TakayukiMonji

ありふれた教室のTakayukiMonjiのレビュー・感想・評価

ありふれた教室(2023年製作の映画)
4.0
ミステリアスな予告編を見て気になっていたこちらの試写会を狙い撃ち!今週から公開だけど、一足先に鑑賞。

とりわけ教員室と教室を舞台にした学園もので、サスペンスフルな密室ミステリーの要素も持った社会派ドラマ。原題は、”教員室”だが、邦題は”ありふれた教室”となっており、これはこれで本作の内容にうまく引っ掛けている。
あらすじはFilmarksページに記載の通りだが、相次ぐ盗難事件の犯人をめぐる流れを、ほぼ学校内の密室での出来事を組み合わせて、社会の危うさを浮き彫りにしていくのが見事だった。終始、不安を煽る音楽が流れていて、最後まで隙なく、テンポの良さに引きつけられる。

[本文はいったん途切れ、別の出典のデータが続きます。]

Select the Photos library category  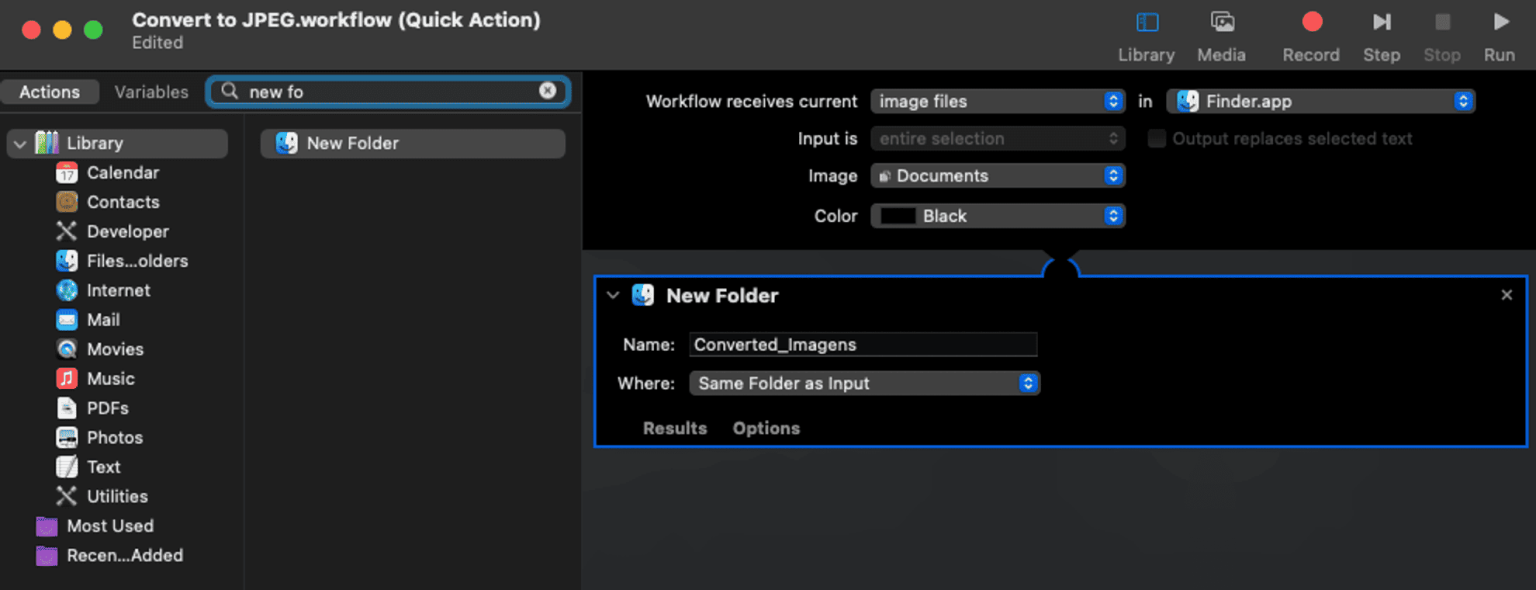(114, 438)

誰が犯人かという問題の真実や正解を捉えるよりも、その問題が起きた時にどのように解決していくかを、子供と保護者と同僚、上司を絡めて、コミュニケーションやコミュニティの危うさがテーマになっていて、わかりやすく丁寧に描いている。面白かった!
監督はトルコ系の移民の2世。ヨーロッパ各国でも人種の捉え方がそれぞれ違うようだけど、ドイツではこの映画のクラスの風景のように多様性のある人種の風景が”ありふれた教室”の風景のようだ。
イスラム系の女の子がヒシャブを被っているが、人種の問題は特にクローズアップされておらず、人と人、大人と子供のディスコミュニケーションの方が主題に感じた。そして、人種に寛容な風景なのに、学校内は”非寛容主義”だったりするのも皮肉な感じ。

監督が影響を受けた監督として、ガス・ヴァン・サント、スティーブン・ソダバーグ、クリスティアン・ペッツォルト、ヌリ・ビルゲ・ジェイランが挙げられていた。なるほどという感じ。




以下、ネタバレ。




“非寛容主義”だと言っている学校は何か制約のある社会のようだし、その密室の中で当事者(ある親とその子供)不在の中で決められてしまうという閉鎖的なコミュニティの問題も。子供たちが教師の発言の揚げ足を取った記事を書き、言論の自由を訴える校内新聞の位置付けもマスメディアの危うさのようだし、生徒と先生と校長と親のヒエラルキーもどこか社外の構造が見える。学校で起きた問題を通じて、メタファー的に社会の危うさを描いているのが見事だった。
ラストのルービックキューブは、2人の関係性がギリギリ保たれている希望的なワンシーンだが、エンドロールの警察に連れ去られるシーンの対比も面白かった。